Task prompt —
Where does the string "agent" occur in the records? Copy each line that holds it.
#### Records provided ####
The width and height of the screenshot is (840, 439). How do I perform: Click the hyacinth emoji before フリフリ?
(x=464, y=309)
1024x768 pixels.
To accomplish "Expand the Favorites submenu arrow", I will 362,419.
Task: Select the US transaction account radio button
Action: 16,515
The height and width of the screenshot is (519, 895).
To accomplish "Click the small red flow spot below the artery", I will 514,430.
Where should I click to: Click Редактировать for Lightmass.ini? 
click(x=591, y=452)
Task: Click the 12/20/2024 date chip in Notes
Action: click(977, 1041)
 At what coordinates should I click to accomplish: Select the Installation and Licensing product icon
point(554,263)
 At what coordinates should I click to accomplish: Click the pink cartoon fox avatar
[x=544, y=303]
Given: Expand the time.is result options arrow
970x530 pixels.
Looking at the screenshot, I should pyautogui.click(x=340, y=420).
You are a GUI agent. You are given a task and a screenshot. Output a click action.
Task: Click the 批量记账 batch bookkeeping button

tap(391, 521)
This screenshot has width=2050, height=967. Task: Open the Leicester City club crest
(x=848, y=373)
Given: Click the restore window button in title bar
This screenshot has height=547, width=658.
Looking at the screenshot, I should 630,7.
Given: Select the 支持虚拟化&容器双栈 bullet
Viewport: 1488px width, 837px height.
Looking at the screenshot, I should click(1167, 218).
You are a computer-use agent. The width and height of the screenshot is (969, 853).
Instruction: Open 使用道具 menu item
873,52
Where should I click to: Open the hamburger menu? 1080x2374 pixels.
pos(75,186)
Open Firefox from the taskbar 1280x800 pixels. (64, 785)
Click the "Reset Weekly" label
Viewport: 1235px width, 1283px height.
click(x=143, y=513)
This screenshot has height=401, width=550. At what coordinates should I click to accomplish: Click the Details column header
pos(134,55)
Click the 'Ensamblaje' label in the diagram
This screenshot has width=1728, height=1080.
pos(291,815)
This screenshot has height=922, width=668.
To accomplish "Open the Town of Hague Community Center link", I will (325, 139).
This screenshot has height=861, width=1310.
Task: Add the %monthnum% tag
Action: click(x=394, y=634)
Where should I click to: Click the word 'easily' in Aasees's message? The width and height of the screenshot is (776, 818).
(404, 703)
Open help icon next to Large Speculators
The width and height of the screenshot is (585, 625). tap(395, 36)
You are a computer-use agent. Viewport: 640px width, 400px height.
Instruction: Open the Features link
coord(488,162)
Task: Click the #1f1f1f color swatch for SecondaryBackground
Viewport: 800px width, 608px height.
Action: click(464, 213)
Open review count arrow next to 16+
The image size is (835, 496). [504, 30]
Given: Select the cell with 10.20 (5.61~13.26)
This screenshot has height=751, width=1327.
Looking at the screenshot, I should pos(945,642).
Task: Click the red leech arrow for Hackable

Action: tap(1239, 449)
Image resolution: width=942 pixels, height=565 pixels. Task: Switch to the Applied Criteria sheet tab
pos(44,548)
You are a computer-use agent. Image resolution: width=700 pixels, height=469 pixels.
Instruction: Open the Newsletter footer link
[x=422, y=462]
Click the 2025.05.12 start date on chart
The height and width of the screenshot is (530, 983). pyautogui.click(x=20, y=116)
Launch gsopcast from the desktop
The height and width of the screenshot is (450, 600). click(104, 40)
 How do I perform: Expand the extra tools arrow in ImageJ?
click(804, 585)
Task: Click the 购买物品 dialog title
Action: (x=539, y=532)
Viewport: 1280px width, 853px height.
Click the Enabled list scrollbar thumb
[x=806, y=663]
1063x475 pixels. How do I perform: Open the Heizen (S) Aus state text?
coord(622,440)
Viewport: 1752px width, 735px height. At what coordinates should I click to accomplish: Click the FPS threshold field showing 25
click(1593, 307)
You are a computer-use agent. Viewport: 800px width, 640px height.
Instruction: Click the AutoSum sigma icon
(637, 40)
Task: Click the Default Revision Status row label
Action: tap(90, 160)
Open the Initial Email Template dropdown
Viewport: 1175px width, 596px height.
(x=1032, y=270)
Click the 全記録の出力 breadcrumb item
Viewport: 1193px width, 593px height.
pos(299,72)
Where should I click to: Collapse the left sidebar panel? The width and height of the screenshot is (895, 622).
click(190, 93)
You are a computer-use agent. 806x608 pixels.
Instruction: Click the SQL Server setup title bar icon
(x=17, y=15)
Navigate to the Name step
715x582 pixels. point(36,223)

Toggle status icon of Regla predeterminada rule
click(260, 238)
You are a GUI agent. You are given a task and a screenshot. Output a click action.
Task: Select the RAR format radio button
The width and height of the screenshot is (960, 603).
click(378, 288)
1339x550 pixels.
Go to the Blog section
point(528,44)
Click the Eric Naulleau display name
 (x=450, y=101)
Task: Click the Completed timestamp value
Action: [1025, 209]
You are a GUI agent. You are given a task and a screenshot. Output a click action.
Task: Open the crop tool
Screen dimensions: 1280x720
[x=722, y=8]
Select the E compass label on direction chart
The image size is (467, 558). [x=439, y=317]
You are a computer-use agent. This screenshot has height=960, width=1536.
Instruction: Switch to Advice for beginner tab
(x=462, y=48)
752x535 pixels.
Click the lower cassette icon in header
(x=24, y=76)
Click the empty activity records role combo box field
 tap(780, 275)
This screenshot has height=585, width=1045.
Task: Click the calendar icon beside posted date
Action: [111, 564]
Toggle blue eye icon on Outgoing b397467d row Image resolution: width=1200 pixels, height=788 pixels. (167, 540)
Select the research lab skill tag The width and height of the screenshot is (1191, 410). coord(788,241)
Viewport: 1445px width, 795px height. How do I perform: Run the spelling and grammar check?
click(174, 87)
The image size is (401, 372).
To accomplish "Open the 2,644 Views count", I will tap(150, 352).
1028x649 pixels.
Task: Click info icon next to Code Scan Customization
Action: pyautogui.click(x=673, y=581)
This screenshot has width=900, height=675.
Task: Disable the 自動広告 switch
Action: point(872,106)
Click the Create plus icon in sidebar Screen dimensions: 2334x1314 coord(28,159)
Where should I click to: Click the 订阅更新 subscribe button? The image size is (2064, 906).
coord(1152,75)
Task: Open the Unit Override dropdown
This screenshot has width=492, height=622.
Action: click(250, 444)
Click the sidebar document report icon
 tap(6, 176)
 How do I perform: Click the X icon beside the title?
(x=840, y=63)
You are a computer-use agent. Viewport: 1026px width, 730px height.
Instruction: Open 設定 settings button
####
Task answer —
You are a GUI agent. You are given a task and a screenshot. Output a click action.
You are a computer-use agent. The width and height of the screenshot is (969, 853).
You are a computer-use agent. Viewport: 640px width, 400px height.
You are a computer-use agent. Image resolution: width=700 pixels, height=469 pixels.
You are a computer-use agent. Viewport: 800px width, 640px height.
You are a computer-use agent. 806x608 pixels.
You are a GUI agent. You are given a task and a screenshot. Output a click action.
You are a GUI agent. You are given a task and a screenshot. Output a click action.
You are a computer-use agent. This screenshot has height=960, width=1536.
You are a computer-use agent. Viewport: 1026px width, 730px height.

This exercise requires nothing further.